At 7:30 in the morning, future president and Free Officer Anwar Sadat broadcasted the news of the coup.
“Egypt has passed through a critical period in her recent history characterized by bribery, mischief, and the absence of governmental stability. All of these were factors that had a large influence on the army. Those who accepted bribes and were thus influenced caused our defeat in the Palestine War . As for the period following the war, the mischief-making elements have been assisting one another, and traitors have been commanding the army. They appointed a commander who is either ignorant or corrupt. Egypt has reached the point, therefore, of having no army to defend it.
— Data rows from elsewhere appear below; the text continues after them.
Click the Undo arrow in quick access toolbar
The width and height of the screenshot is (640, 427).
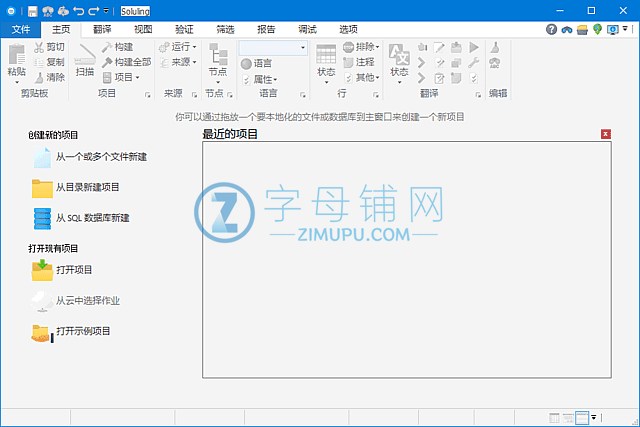(78, 11)
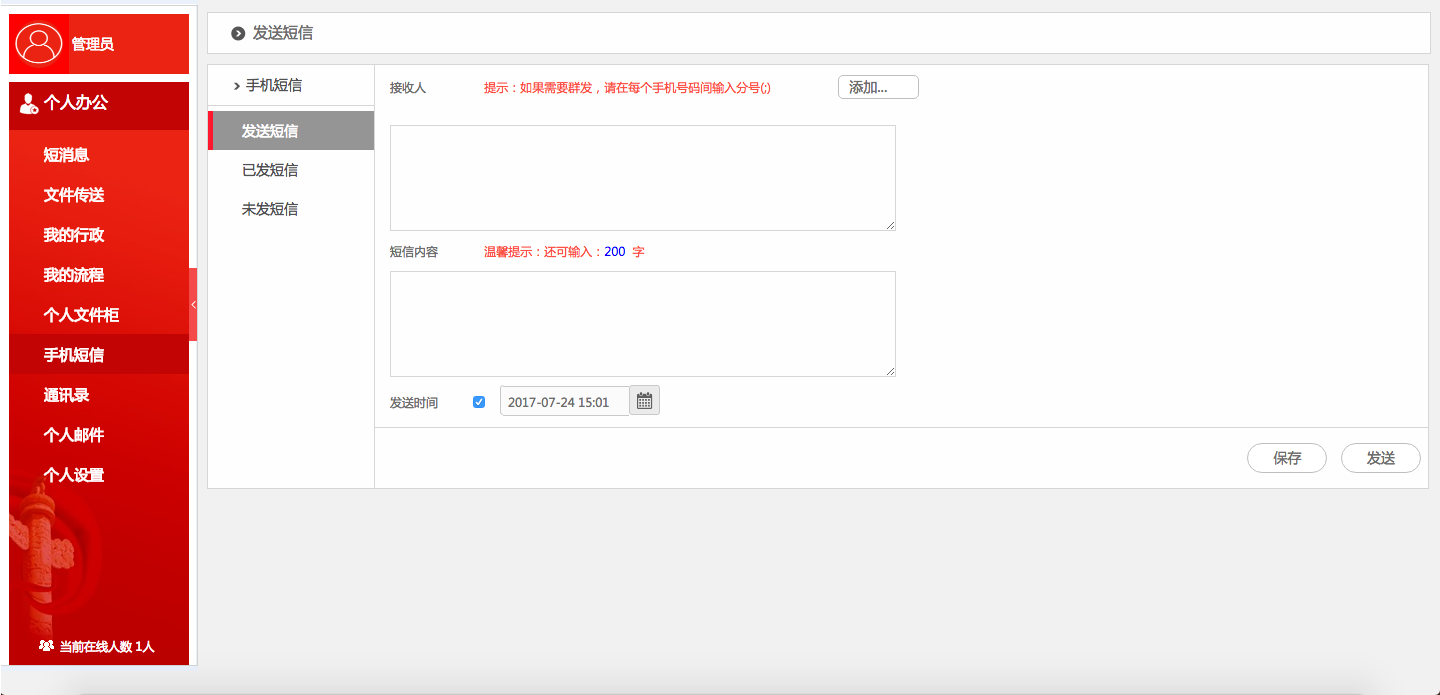This screenshot has width=1440, height=695.
Task: Click the arrow icon before 发送短信 header
Action: (237, 33)
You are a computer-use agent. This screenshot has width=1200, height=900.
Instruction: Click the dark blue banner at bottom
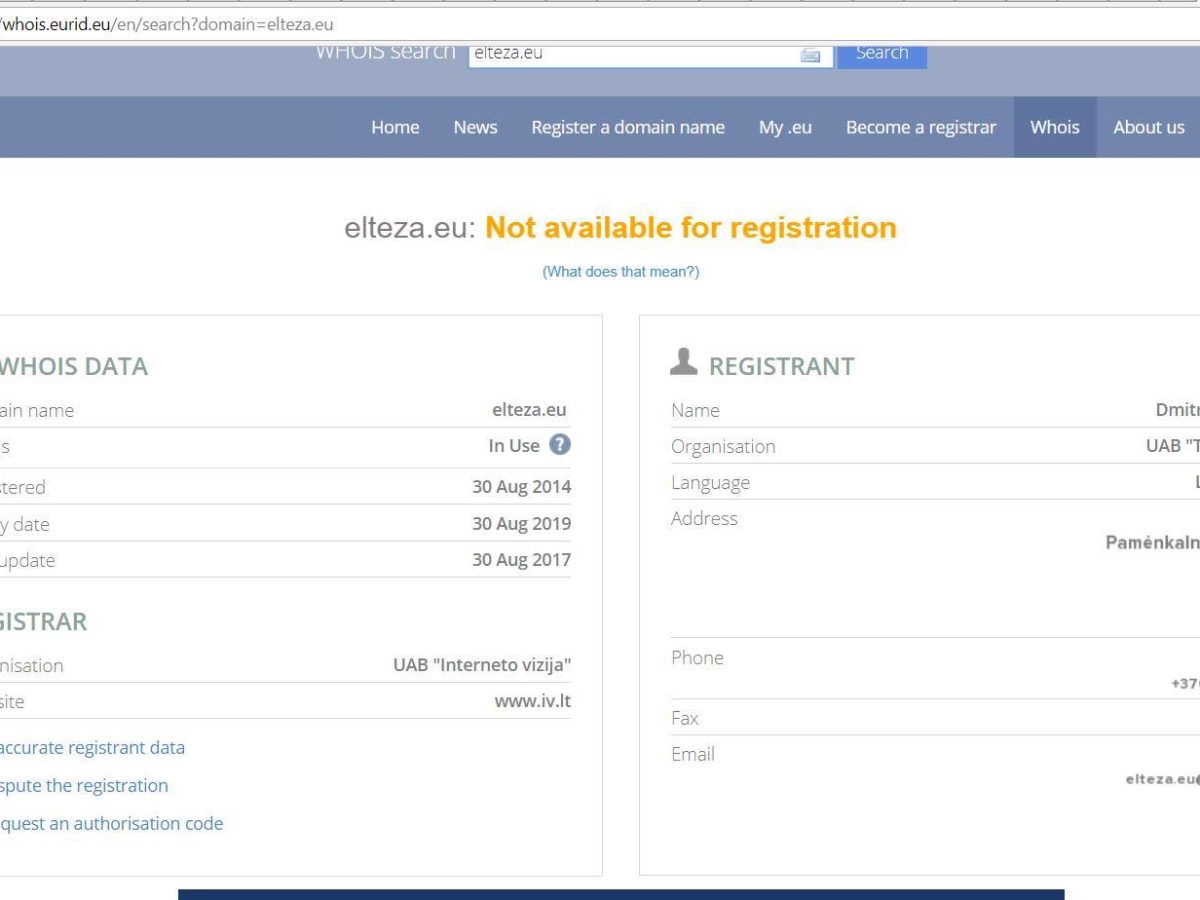coord(620,894)
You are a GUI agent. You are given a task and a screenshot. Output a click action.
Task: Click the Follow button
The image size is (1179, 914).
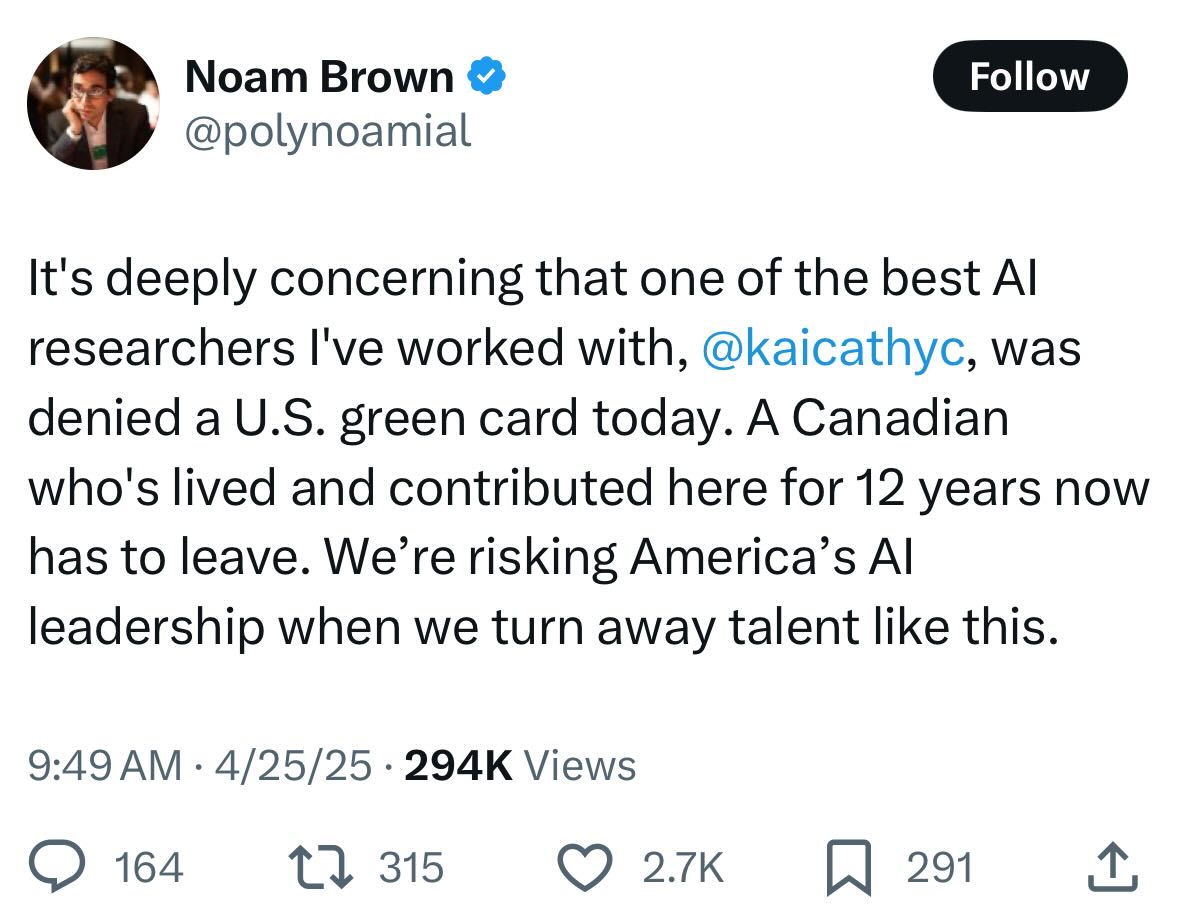point(1029,76)
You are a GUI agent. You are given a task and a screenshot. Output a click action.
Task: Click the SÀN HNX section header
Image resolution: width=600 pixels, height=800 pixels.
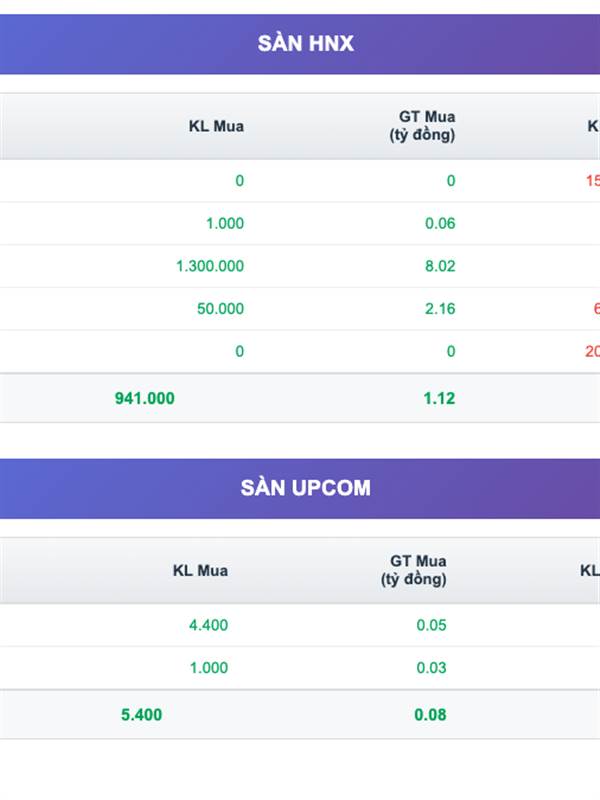click(305, 44)
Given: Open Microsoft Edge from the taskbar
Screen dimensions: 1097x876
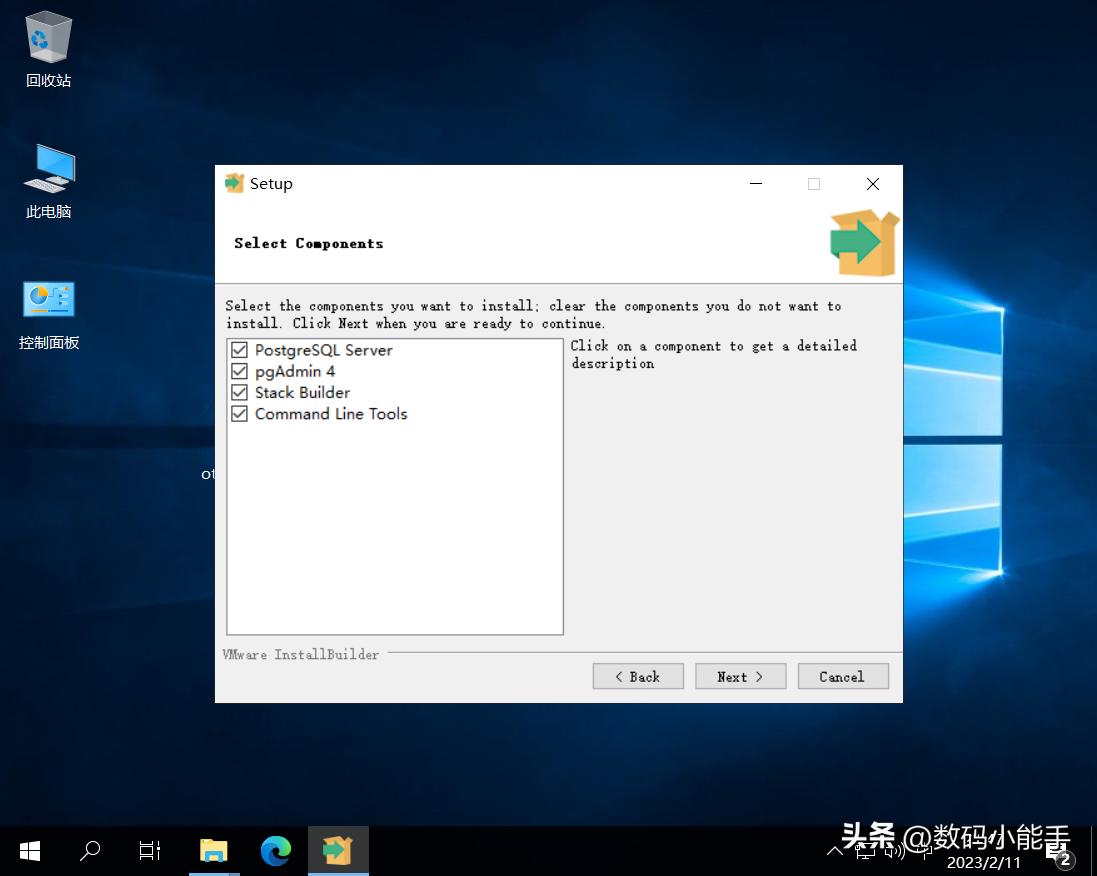Looking at the screenshot, I should click(x=275, y=851).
Accordingly, we have undertaken to clean ourselves up and have appointed to command us men from within the army whom we trust in their ability, their character, and their patriotism. It is certain that all Egypt will meet this news with enthusiasm and will welcome it. As for those whose arrest we saw fit from among men formerly associated with the army, we will not deal harshly with them, but will release them at the appropriate time. I assure the Egyptian people that the entire army today has become capable of operating in the national interest and under the rule of the constitution apart from any interests of its own. I take this opportunity to request that the people never permit any traitors to take refuge in deeds of destruction or violence because these are not in the interest of Egypt. Should anyone behave in such ways, he will be dealt with forcefully in a manner such as has not been seen before and his deeds will meet immediately the reward for treason. The army will take charge with the assistance of the police. I assure our foreign brothers that their interests, their personal safety [lit. “their souls”], and their property are safe, and that the army considers itself responsible for them. May God grant us success [lit. “God is the guardian of success”].” – A. Sadat
By July 25, the army had occupied Alexandria, where King Farouk lived in the Montaza Palace. Farouk was forced to abdicate and was replaced by his son. King Farouk was exiled on July 26, and he set sail for Italy. The monarchy was officially abolished on June 18, 1953, and General Naguib was appointed as the first president and prime minister. Gamal Nasser was appointed Deputy Premier and Minister of the Interior.